Campbell River youth are encouraging city council to move forward with tentative plans to implement a curbside organics collection program.
The city’s Youth Action Committee, which is made up of 10 Grade 9 to 12 high school students from both Timberline and Carihi, said the majority of local teenagers see the importance of composting food waste in order to reduce the pressure on our landfill which is nearing capacity.
Kianna Shwaluk, chair of the Youth Action Committee, said the group surveyed 366 of its peers to gauge their knowledge and attitudes towards food waste issues and the level of support for a municipal organic waste collection program.
“The survey indicates a good level of awareness among youth about food waste issues but also shows that there is room for further education and information in order to reduce food waste,” Shwaluk said during a presentation to city council at its June 6 meeting. “More importantly, perhaps, it shows high levels of concern by youth about reducing the amount of food waste sent to the landfill and strong support for a municipal facility and curbside collection program.”
Maru Napa, a member of the Youth Action Committee, said the group was pleasantly surprised to find that 44 per cent of youth surveyed said they compost at home but, he said, there is always room for improvement.
“It is to be noted that that is the minority of people,” Napa stressed. “The majority of people still do not compost in their homes. There is definitely the opportunity to increase the amount of people composting in their homes.”
Shwaluk said the survey revealed that the two largest barriers to composting at home are a lack of space (34 per cent) and the perception that it’s too difficult, or too much work (35 per cent).
Shwaluk said both of those obstacles could easily be knocked down by the city.
“To get more people composting we need to make it easier,” Shwaluk said. “This leads us to consider that curbside collection of food waste would encourage more people to compost, especially those who say there is not enough space and that it is too much work.”

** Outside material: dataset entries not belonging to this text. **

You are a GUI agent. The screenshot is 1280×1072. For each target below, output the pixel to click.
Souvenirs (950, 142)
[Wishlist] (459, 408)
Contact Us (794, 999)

And Napa said the support to keep food out of the landfill is there.
“We are pleased to know that 84 per cent feel it is important to them to compost in some degree,” Napa said, adding that most youth feel they need more education when it comes to composting. “Most youth are not aware of the curbside compost pick up as a municipal service so it shows that more public education will be needed if the city chooses to start a curbside waste collection program in the future.”
The city is moving forward with plans to open a regional compost facility at the Norm Wood Environmental Centre in northern Campbell River that would serve both the Comox Valley and Campbell River area. A curbside organics pick up program is part of those plans.

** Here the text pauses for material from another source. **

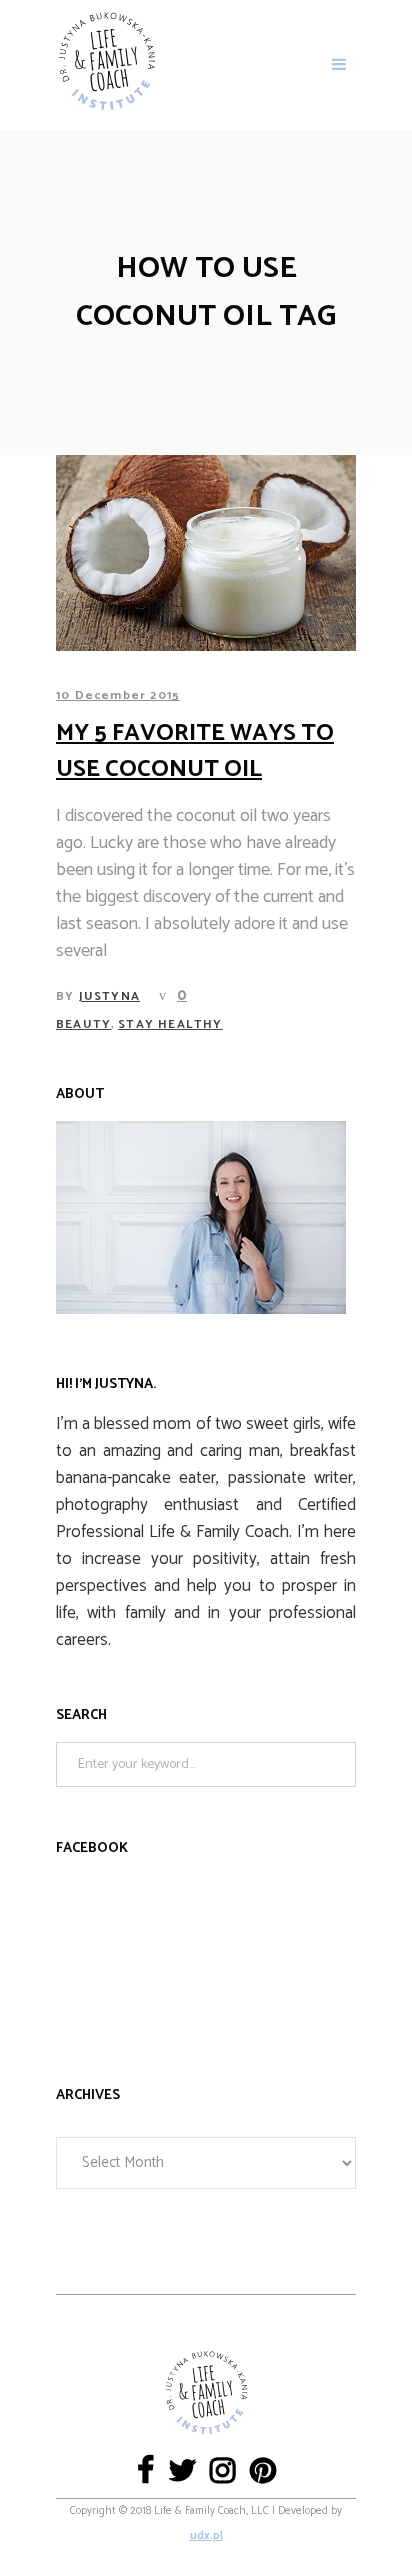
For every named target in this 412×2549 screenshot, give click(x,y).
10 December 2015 (118, 695)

Mayor Andy Adams said the youth’s input will be invaluable to the city in moving forward.
“The information you have provided will go a long way to help assist in the implementation of a program here in Campbell River and Courtenay,” Adams said.
Coun. Michele Babchuk said it’s her belief that initiatives, like composting, start with youth.

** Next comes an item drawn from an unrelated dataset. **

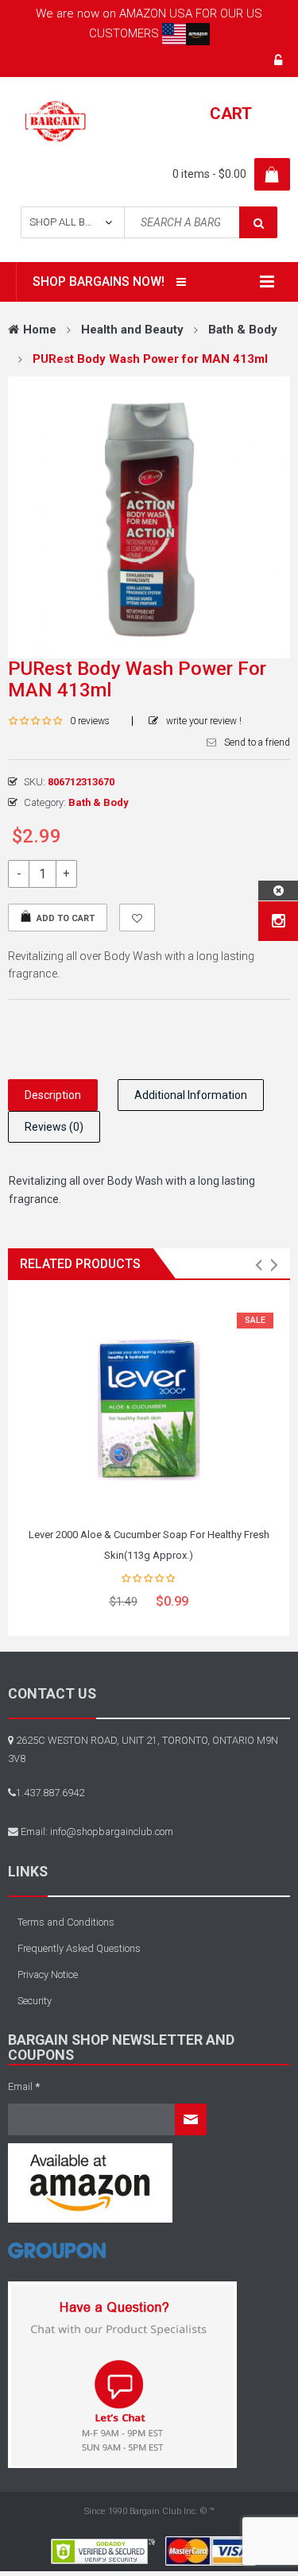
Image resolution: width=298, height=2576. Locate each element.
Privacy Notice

“For lack of a better word, it’s us older generation that really don’t get it and we saw that actually when we started doing our Reduce, Reuse, Recycle. That was really driven by kids and it was us parents that had to get on board, who weren’t exactly sure what to do,” Babchuk said. “So I really urge you to keep moving forward on that. We have had precedent in the past of these types of initiatives being led by youth and showing the older generation how it works.”
Coun. Marlene Wright agreed and praised the youth for “really taking the lead on the future,” and noting that the work youth do now will make it easier on everyone in the future. “Everything will already be in place. I’m really proud of what you’ve done so far.”
“Thank you for your perspective,” Coun. Colleen Evans added. “Thank you for your voice because it’s a really important voice to hear.”